Eventually, Jean—who had felt closer to Helen than her own mother—got concerned that Helen (or maybe Velma) was earthbound. She hadn’t ever felt afraid of the presence in the house, but she didn’t want anyone to be stuck here. She said to the general cosmos inside her home, “I want you to know, Helen, that we’ll never forget you and we’ll never forget Velma. And it’s okay if you want to move on to wherever you need to go.” There really weren’t any more incidents after that.
But then L. started having weird things happen at her own apartment, and shortly after that we moved in together to yet another apartment. Weird things started happening there: keys or books or knick knacks went missing and wound up in odd places, strange noises and disembodied footsteps, a number of prankish things. We decided it might be Velma who had followed L. from place to place, for no other reason than that the things happening seemed childish in nature. I remember opening a cabinet door wide with the door flush against the wall. I dropped a plastic bottle on the floor, bent to pick it up, and when I raised up, the door had been moved to where my rising head smacked it hard. I yelled, “Velma! That really hurt! It’s not funny!†The pranks stopped after that.

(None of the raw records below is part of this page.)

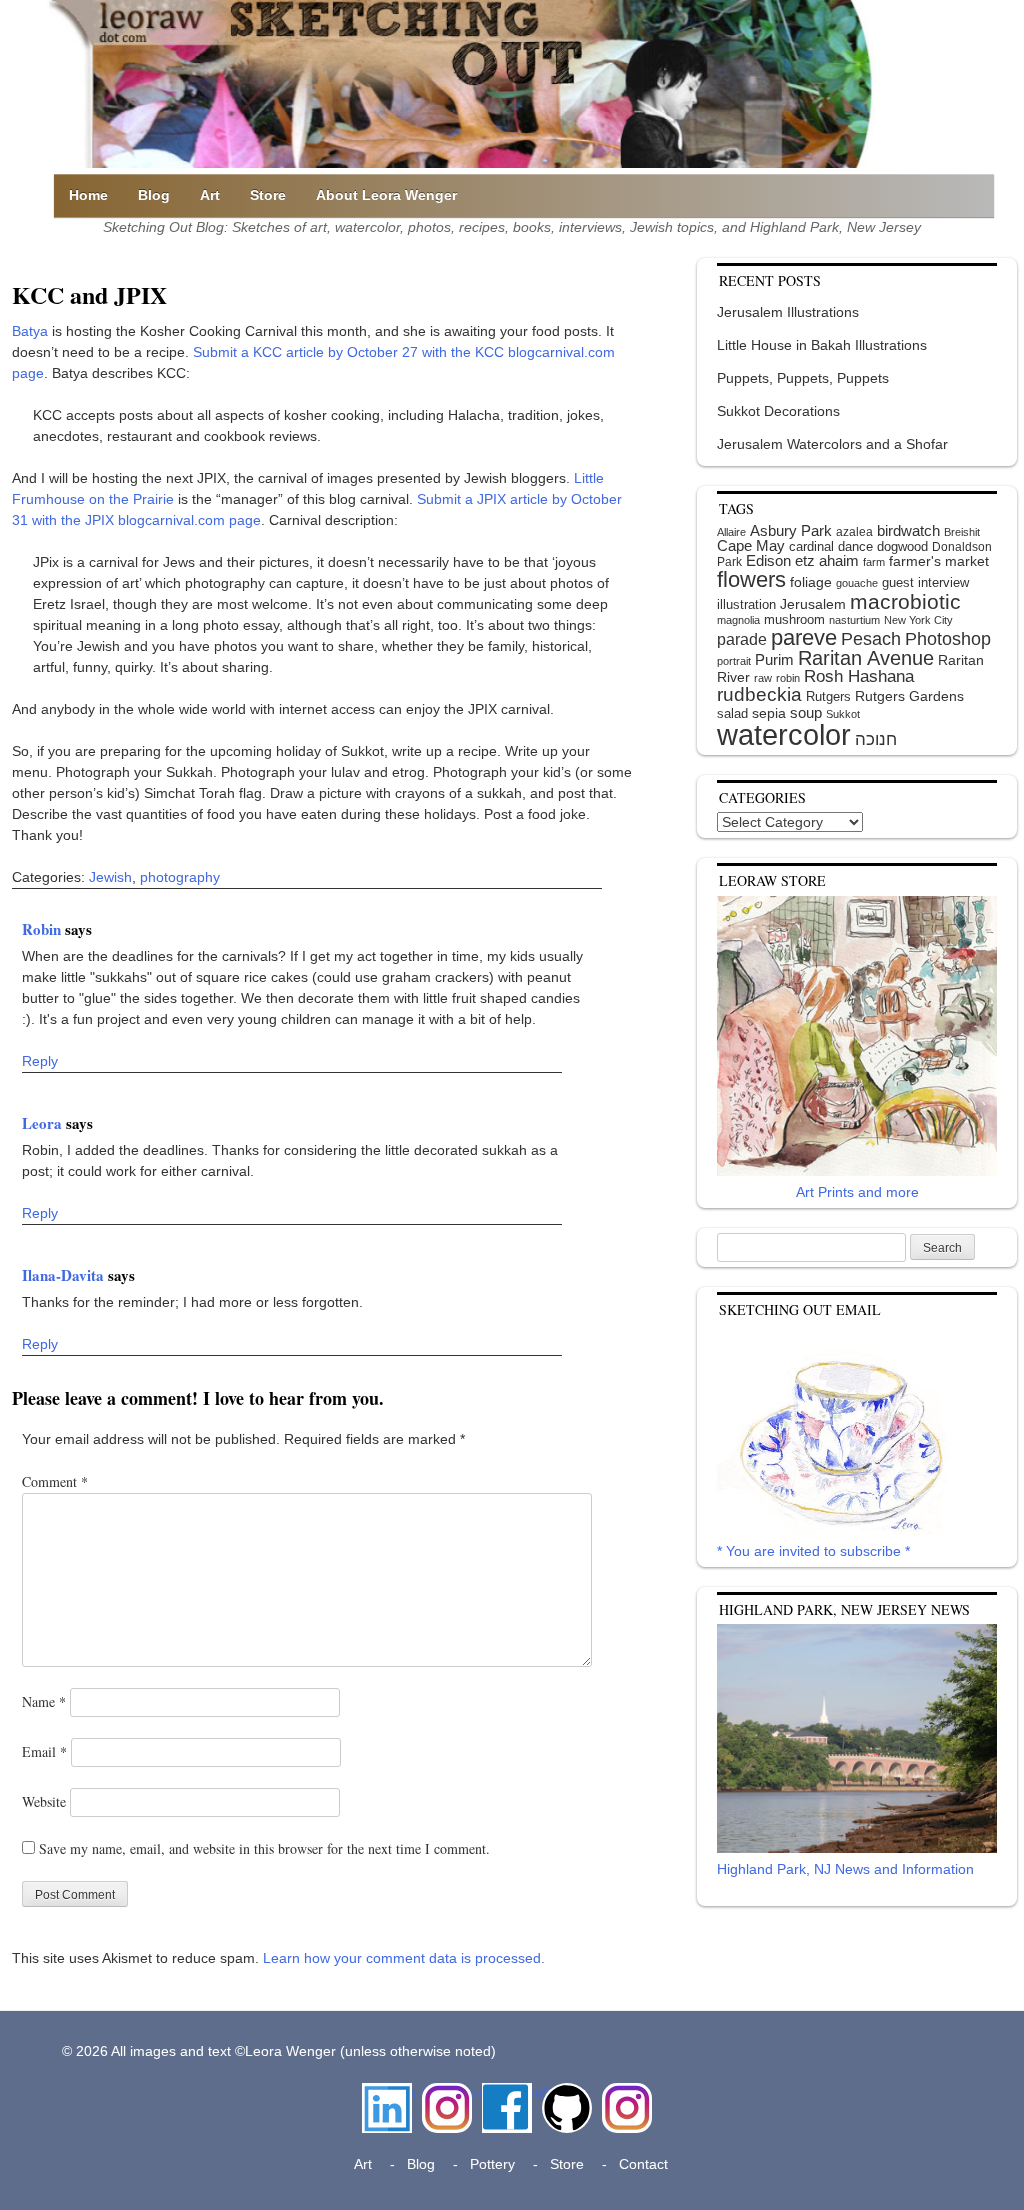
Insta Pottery (624, 2103)
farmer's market (939, 561)
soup (806, 712)
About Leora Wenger (386, 195)
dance (855, 546)
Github (563, 2093)
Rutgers (828, 696)
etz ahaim (827, 561)
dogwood (902, 546)
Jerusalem (813, 604)
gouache (857, 583)
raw (763, 678)
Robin (43, 929)
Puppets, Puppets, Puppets (803, 378)
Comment (55, 1481)
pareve (804, 637)
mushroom (794, 619)
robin (788, 678)
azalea (854, 532)
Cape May (751, 546)
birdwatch (908, 530)
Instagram (447, 2093)
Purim (774, 659)
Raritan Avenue (866, 658)
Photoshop (948, 639)
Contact (643, 2164)
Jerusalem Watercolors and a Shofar (832, 444)
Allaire (731, 532)
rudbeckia (759, 694)
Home (88, 195)
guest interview (925, 582)
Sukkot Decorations (778, 411)
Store (268, 195)
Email (44, 1751)
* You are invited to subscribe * (813, 1551)
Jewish (110, 877)
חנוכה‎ (876, 739)
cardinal (811, 546)
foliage (811, 582)
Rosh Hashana (859, 676)
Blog (154, 195)
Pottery (492, 2164)
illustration (746, 604)
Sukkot (843, 714)
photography (180, 877)
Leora (44, 1123)
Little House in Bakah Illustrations (822, 345)
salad (732, 713)
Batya (30, 331)
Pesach (871, 639)
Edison (768, 560)
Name (44, 1701)
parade (742, 639)
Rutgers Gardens (909, 696)
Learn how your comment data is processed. (404, 1958)
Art (210, 195)
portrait (734, 661)
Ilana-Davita (65, 1275)
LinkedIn (387, 2093)
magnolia (738, 620)
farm (874, 562)
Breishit (962, 532)
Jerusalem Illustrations (788, 312)
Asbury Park (791, 530)
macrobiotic (905, 601)
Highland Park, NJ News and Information (845, 1869)
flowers (751, 579)
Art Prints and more (857, 1192)
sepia (769, 713)
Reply (40, 1061)
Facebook (507, 2093)
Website (44, 1801)
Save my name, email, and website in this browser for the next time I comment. (264, 1848)
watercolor (784, 734)
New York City (918, 620)
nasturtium (854, 620)
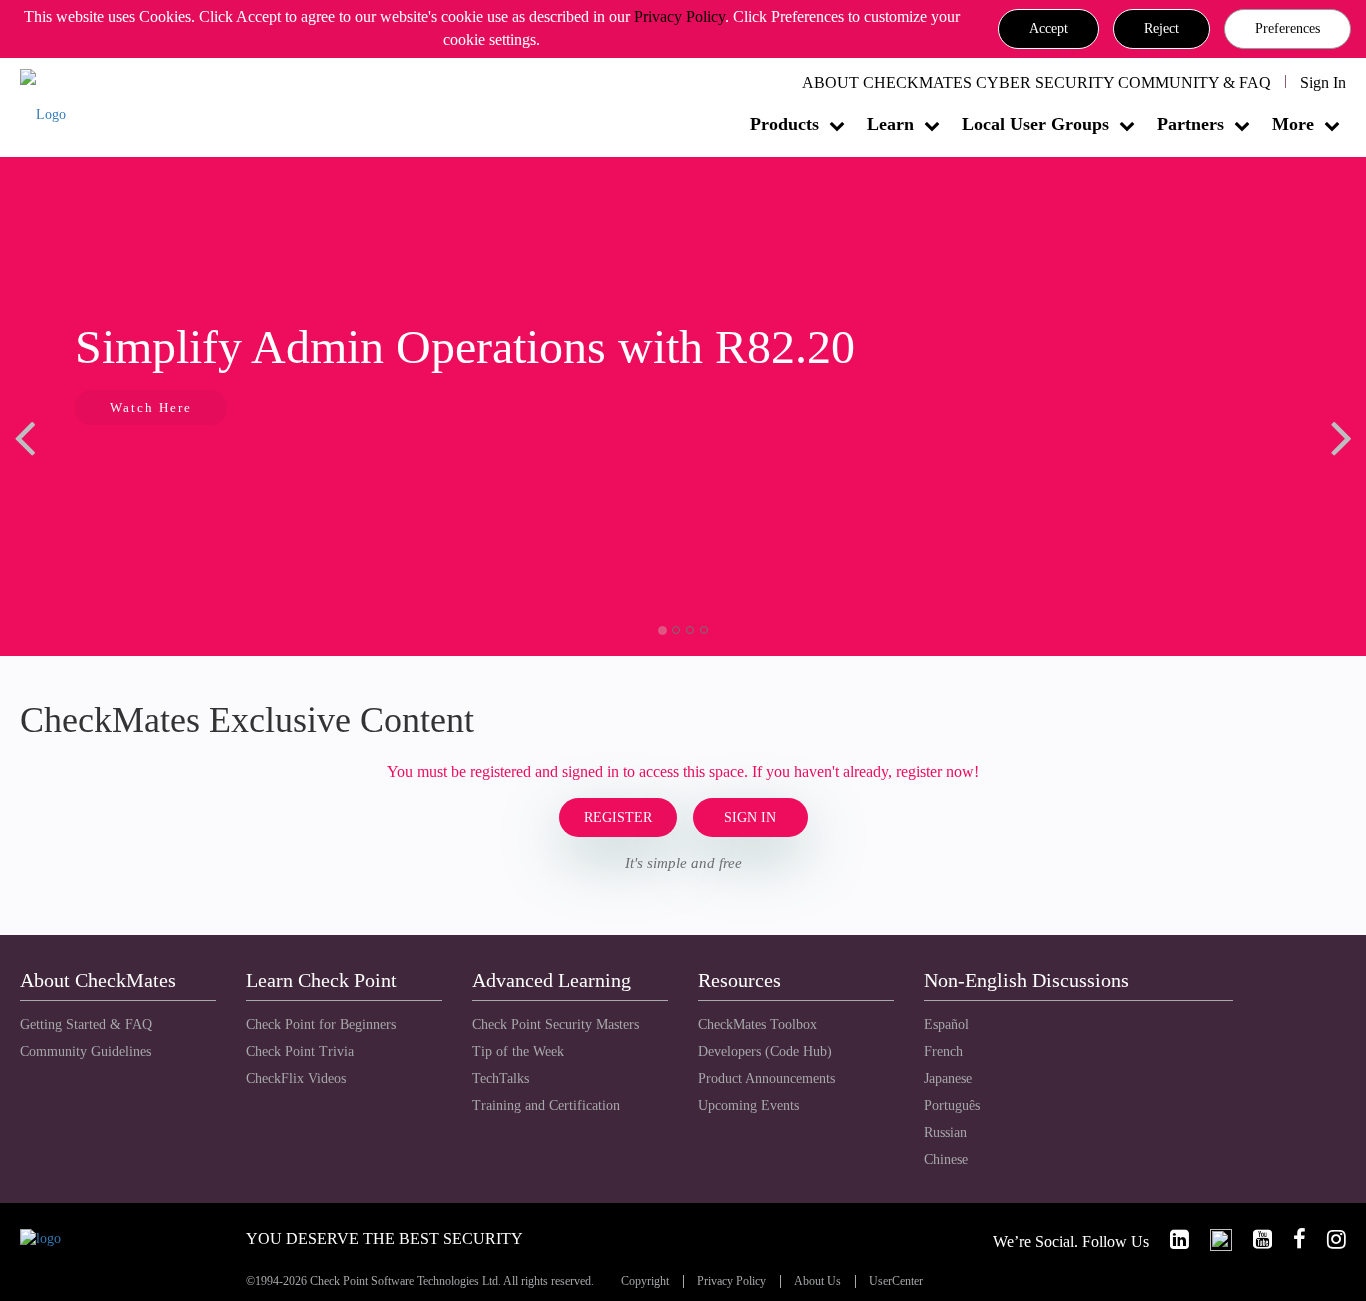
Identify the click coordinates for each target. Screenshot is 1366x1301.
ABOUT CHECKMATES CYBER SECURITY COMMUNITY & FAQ (1036, 82)
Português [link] (952, 1105)
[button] (1048, 29)
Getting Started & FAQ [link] (86, 1024)
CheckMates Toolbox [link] (757, 1024)
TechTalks (500, 1078)
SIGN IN (750, 817)
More (1293, 124)
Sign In (1323, 82)
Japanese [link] (948, 1078)
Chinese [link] (946, 1159)
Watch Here (151, 407)
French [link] (943, 1051)
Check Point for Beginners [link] (321, 1024)
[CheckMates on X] (1212, 1239)
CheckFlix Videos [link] (296, 1078)
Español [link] (946, 1024)
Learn (890, 124)
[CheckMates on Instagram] (1328, 1239)
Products (784, 124)
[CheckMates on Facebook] (1291, 1239)
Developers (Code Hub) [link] (765, 1051)
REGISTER (618, 817)
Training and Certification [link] (546, 1105)
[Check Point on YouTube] (1254, 1239)
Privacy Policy (679, 16)
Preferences (1287, 28)
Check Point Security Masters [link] (555, 1024)
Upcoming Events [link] (748, 1105)
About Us (817, 1281)
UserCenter (896, 1281)
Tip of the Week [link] (518, 1051)
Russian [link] (945, 1132)
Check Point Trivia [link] (300, 1051)
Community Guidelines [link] (85, 1051)
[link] (1171, 1239)
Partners (1190, 124)
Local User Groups (1035, 124)
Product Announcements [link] (766, 1078)
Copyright (645, 1281)
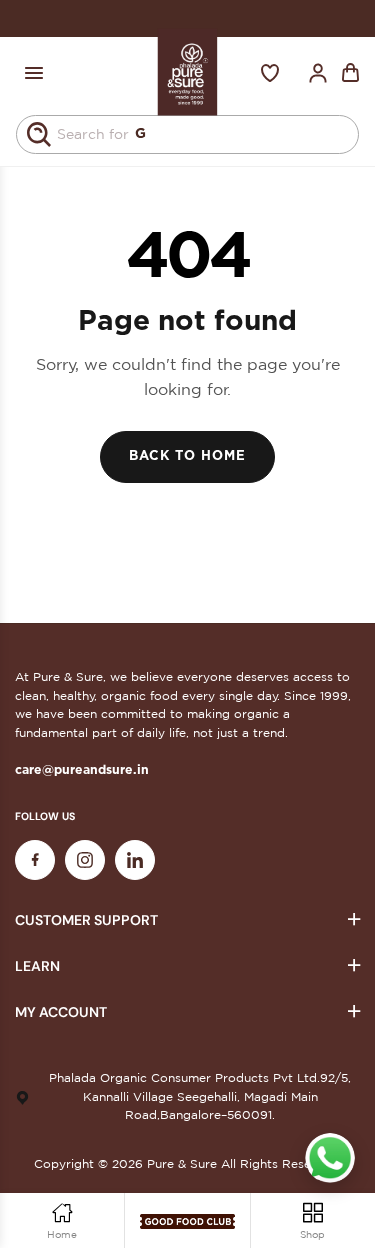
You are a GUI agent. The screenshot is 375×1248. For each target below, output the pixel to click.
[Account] (318, 73)
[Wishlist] (270, 73)
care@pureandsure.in (82, 770)
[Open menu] (34, 73)
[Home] (187, 72)
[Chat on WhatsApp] (330, 1158)
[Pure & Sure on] (135, 860)
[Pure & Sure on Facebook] (35, 860)
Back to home (187, 456)
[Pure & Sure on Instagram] (85, 860)
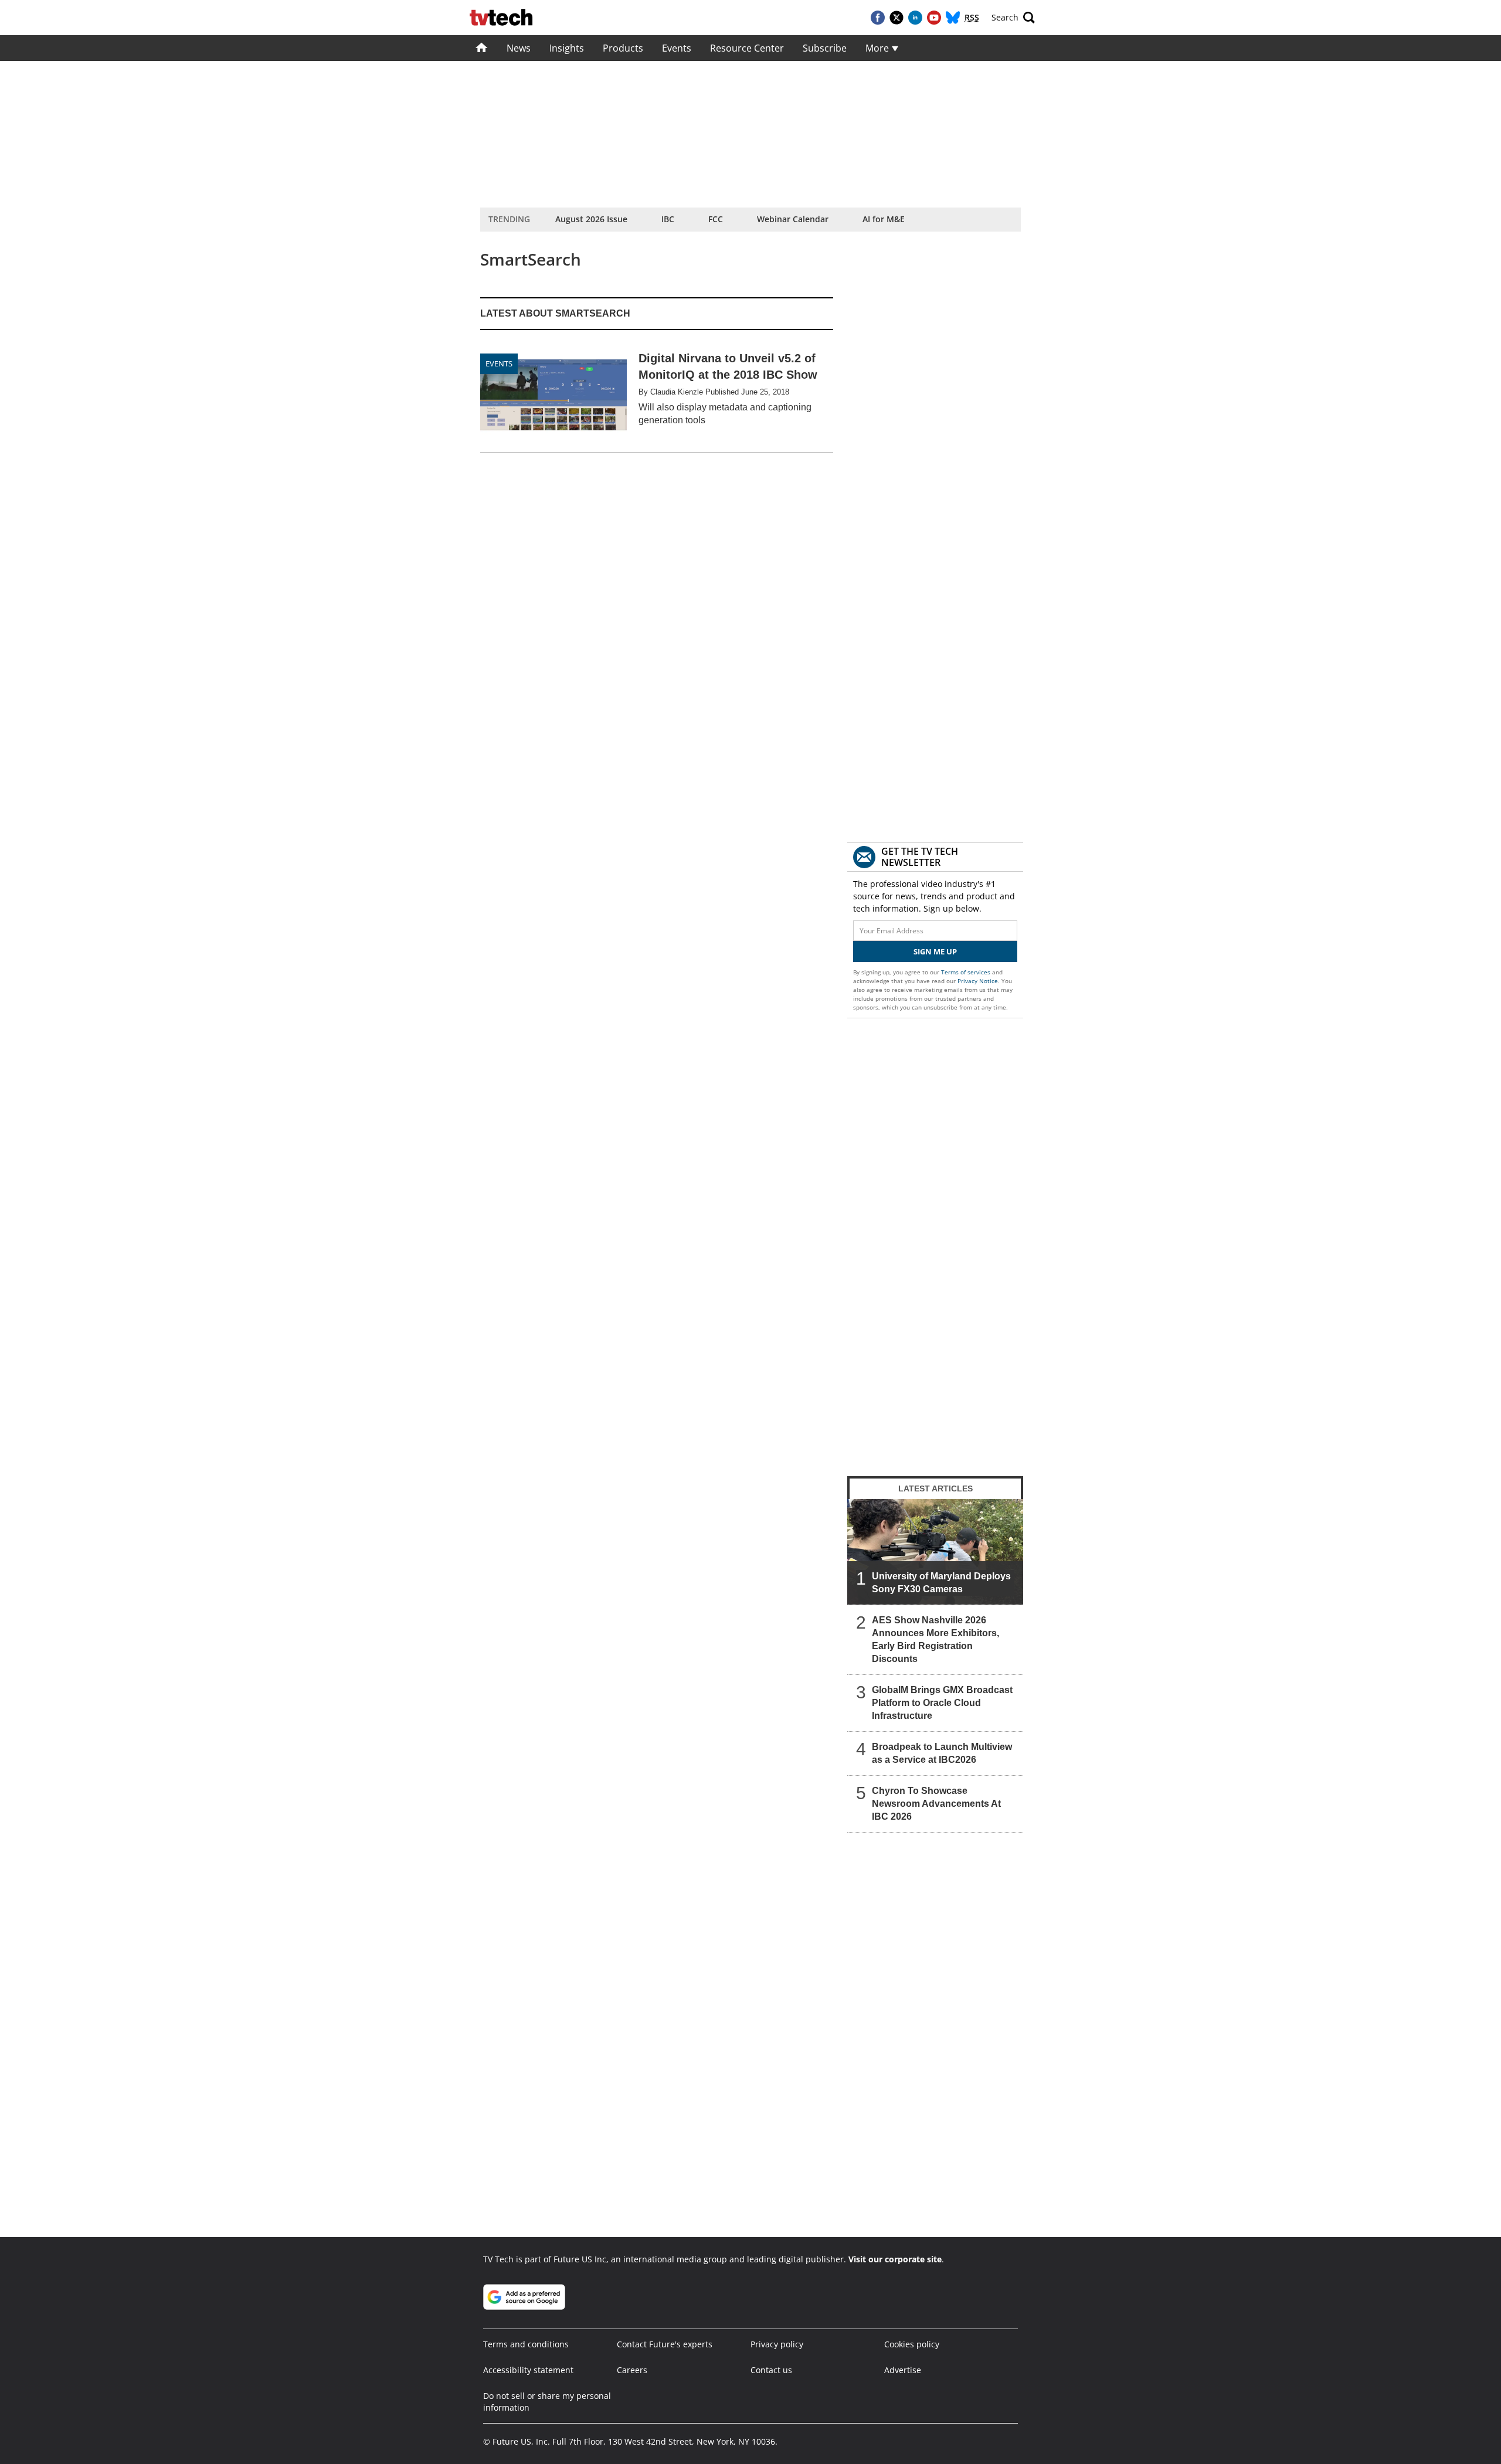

But other, darker weirdness continued.
There was that sleep paralysis syndrome thing. It lasted through my tenancy in that apartment. I had one more incident within weeks after I moved—a farewell performance—and have never been troubled by it since, thank the gods.
None of us rested completely easy in that apartment. We all had troubled dreams and woke in terror. Heard things. Felt things. Saw things out the corners of our eyes and when first waking from sleep. Maybe there was something there.
Or maybe it was the power lines that ran directly over the roof of the apartment giving us EMF hallucinations. Maybe it was mold hidden in the walls poisoning the air we breathed and affecting our minds. Maybe it was psychic contagion—my roommates picking up on my nightmares and having their own—or an atmosphere of shared ghost stories seeping into the unconscious. All possible rational explanations.
But rational explanations are rarely as satisfying as the idea of Something There. That’s the thing about folklore and folktales. They satisfy some deep craving in human beings because they have a depth and resonance that science rarely achieves. After all, they come to us from the deep and dark archetypal chambers of the heart. All science has going for it is the sunlit mind of reason and sanity.